Elle n'en est pas à son premier essai. Dès l'été 1925, elle fait partie des cinq nageurs et nageuses qui se proposent de tenter, entre le cap Gris-Nez et les alentours de Douvres, cette traversée rendue complexe par les vents et les courants. Son entraîneur Jabez Wolffe a lui-même échoué plus d'une vingtaine de fois – et affiche désormais, écrit La Presse, « une certaine rotondité que l'aiguille sans pitié d'une bascule automatique à deux sous accuserait dans les environs de 160 kilos. Maintenant, il pourrait “flotter” sans crainte la traversée du “Channel” ».

Le 18 août 1925, son élève, après un entraînement à coups de longues marches et de sorties en mer plafonnées à trois heures, se lance lestée d'un copieux petit déjeuner – deux œufs à la coque, bifteck, porridge, pommes de terre bouillies. Sans succès.

« Lorsque la défaillance se produisit, on ravitailla miss Gertrude Ederle à l'aide d'un biberon. Mme Sion [une de ses concurrentes, NDLR] l'encouragea en lui demandant de faire un effort, les côtes anglaises étant en vue. Courageusement, Miss Ederle continua. [...]

Mais à 15 h 59 m 13 s, vaincue par le froid et la fatigue, [elle] se mit à couler. Sur l'ordre de Jules Wolff, son entraîneur, Helmi [un autre concurrent, NDLR] remorqua la nageuse dans le canot qui la reconduisit à bord du remorqueur La Morinie, qui l'avait convoyée. [...]

Durant tout le retour, miss Ederle paraissait très déprimée et ne répondit à aucune des questions qui lui étaient posées par ses entraîneurs et par les journalistes. »

L'année suivante, la nageuse détaille dans Paris-Soir les difficultés, physiques mais aussi mentales, de la traversée :

« Après être resté plusieurs heures dans l'eau, il est très encourageant d'avoir un compagnon à son côté quand l'eau vous frappe à la face et pénètre dans les oreilles, quand le sel brûle les yeux et gonfle la langue, donnant l'impression que la bouche est tapissée de caoutchouc.

Quand vous nagez depuis six ou sept heures, vous êtes sujet à la mélancolie, surtout si la côte opposée n'est pas encore en vue, comme ce fut le cas pour moi l'an dernier. [...]

Ce n'est pas la nage elle-même qui fait la difficulté de la traversée. C'est la monotonie qui est à craindre. Se mouvoir durant des heures de la même façon et à la même cadence finit par affecter les nerfs et le moral. »

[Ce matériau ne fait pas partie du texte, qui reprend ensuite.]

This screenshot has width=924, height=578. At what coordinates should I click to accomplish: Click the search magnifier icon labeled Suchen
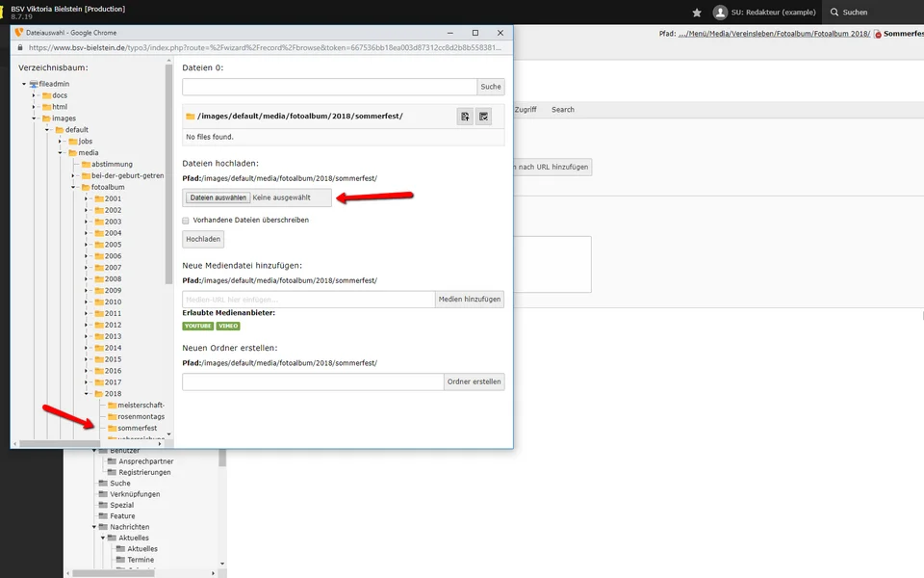[x=834, y=13]
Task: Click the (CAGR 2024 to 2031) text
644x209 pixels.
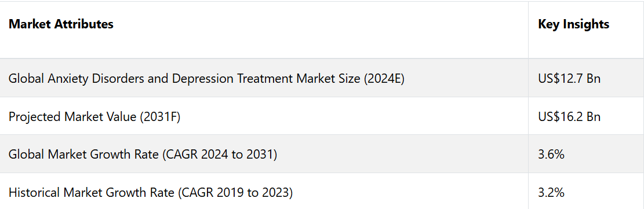Action: (x=220, y=155)
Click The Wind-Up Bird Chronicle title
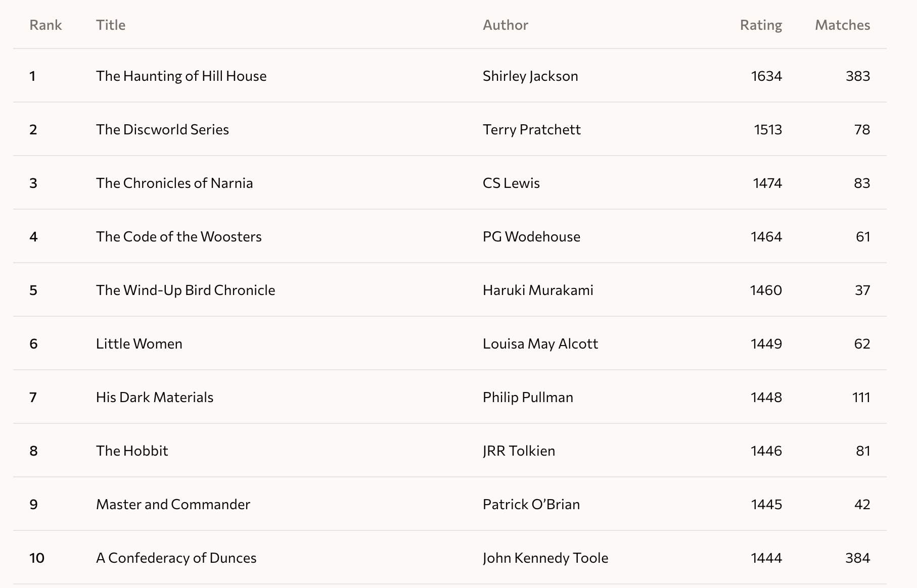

Gertrude Ederle ravitaillée par son entraîneur Jabez Wolffe lors de sa première traversée avortée de la Manche, Agence Rol, août 1925 - source : Gallica-BnF
Gertrude Ederle ravitaillée par son entraîneur Jabez Wolffe lors de sa première traversée avortée de la Manche, Agence Rol, août 1925 - source : Gallica-BnF

Elle est alors de retour avec un nouvel entraîneur, Thomas William Burgess, et la volonté ferme, écrit Le Journal, de réussir cette fois-ci la traversée :

« Un corps de jeune boy entraîné à tous les sports, un délicieux visage d'enfant, un rire plus jeune encore, le tout enveloppé d'un tailleur gris perle et surmonté d'un chapeau écarlate, telle est miss Gertrude Ederle, la nageuse américaine qui, pour la seconde fois, va tenter la traversée de la Manche. [...]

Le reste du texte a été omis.